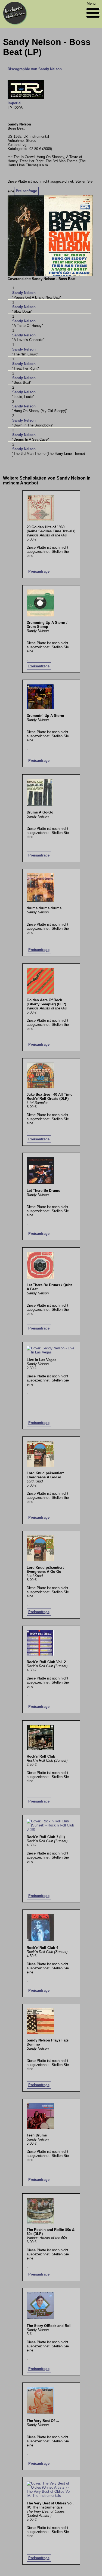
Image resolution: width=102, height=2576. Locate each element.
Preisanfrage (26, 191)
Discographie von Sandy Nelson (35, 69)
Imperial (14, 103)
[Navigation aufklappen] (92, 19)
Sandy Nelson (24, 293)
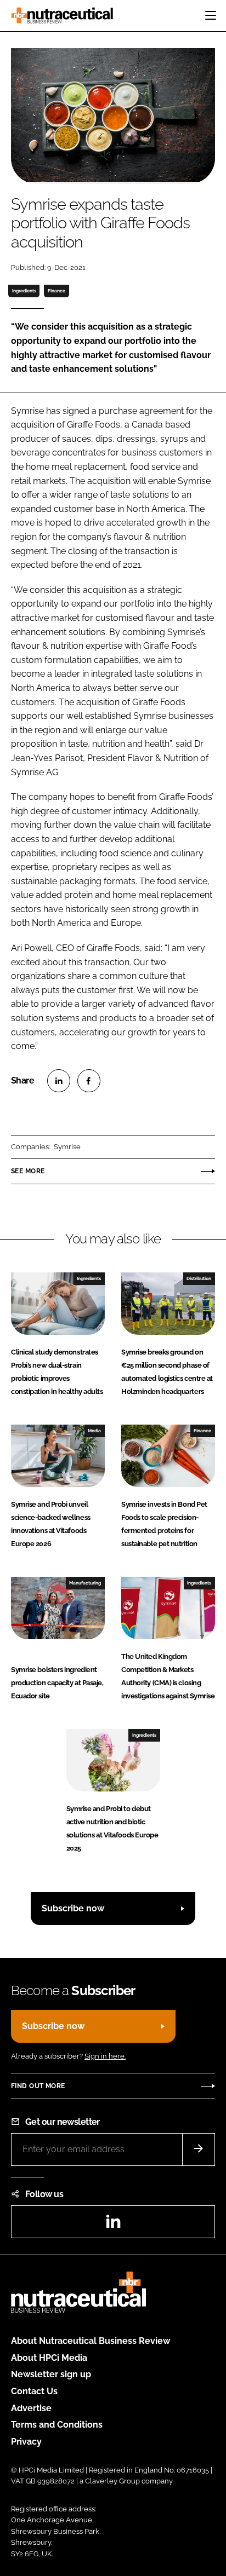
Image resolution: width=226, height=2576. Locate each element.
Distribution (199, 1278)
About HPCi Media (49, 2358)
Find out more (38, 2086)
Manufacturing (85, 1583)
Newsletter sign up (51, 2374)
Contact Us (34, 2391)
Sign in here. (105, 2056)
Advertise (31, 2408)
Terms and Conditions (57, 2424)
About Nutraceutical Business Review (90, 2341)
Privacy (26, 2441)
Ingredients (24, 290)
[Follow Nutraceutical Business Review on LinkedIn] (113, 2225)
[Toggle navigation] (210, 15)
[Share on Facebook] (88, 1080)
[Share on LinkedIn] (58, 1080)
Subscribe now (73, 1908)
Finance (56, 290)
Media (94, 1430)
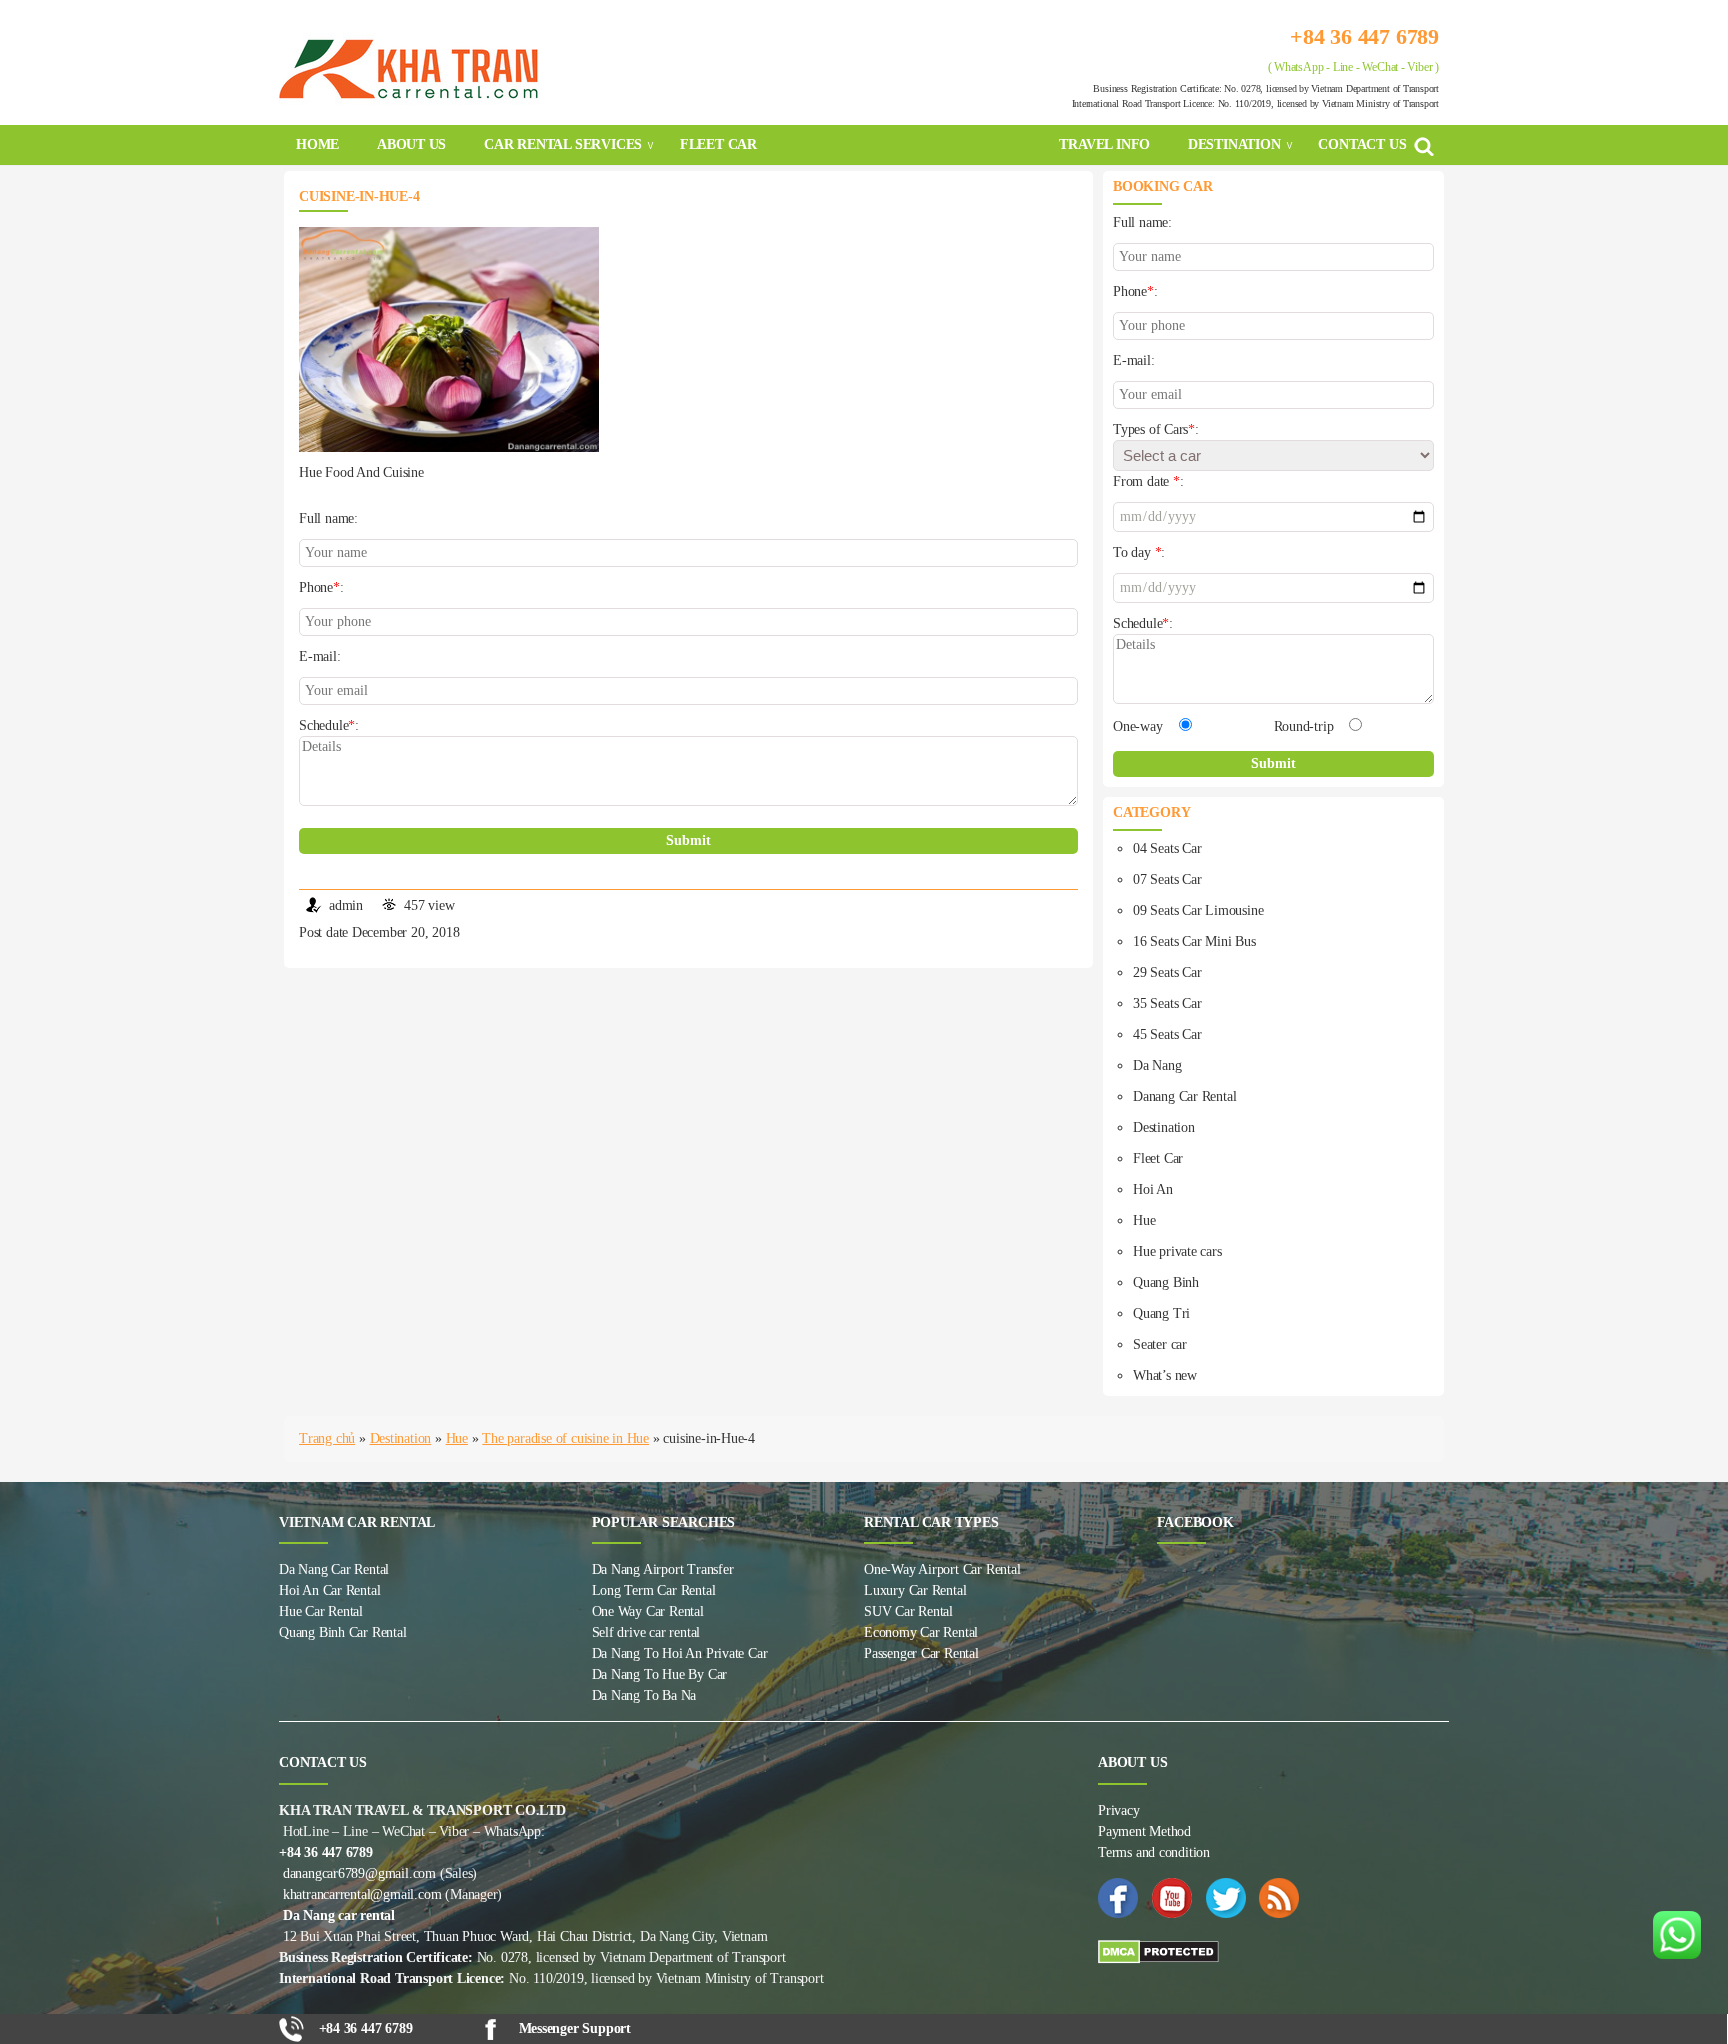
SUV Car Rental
=-=-=
**Work to be completed:**
Leave nothing out but the pictures when transcribing the records.

**The completed task:**
Image resolution: width=102, height=2576. Locate each element.
Preisanfrage (26, 191)
Discographie von Sandy Nelson (35, 69)
Imperial (14, 103)
[Navigation aufklappen] (92, 19)
Sandy Nelson (24, 293)
Image resolution: width=226, height=2576. Locate each element.
Distribution (199, 1278)
About HPCi Media (49, 2358)
Find out more (38, 2086)
Manufacturing (85, 1583)
Newsletter sign up (51, 2374)
Contact Us (34, 2391)
Sign in here. (105, 2056)
Advertise (31, 2408)
Terms and Conditions (57, 2424)
About Nutraceutical Business Review (90, 2341)
Privacy (26, 2441)
Ingredients (24, 290)
[Follow Nutraceutical Business Review on LinkedIn] (113, 2225)
[Toggle navigation] (210, 15)
[Share on Facebook] (88, 1080)
[Share on LinkedIn] (58, 1080)
Subscribe now (73, 1908)
Finance (56, 290)
Media (94, 1430)
SUV Car Rental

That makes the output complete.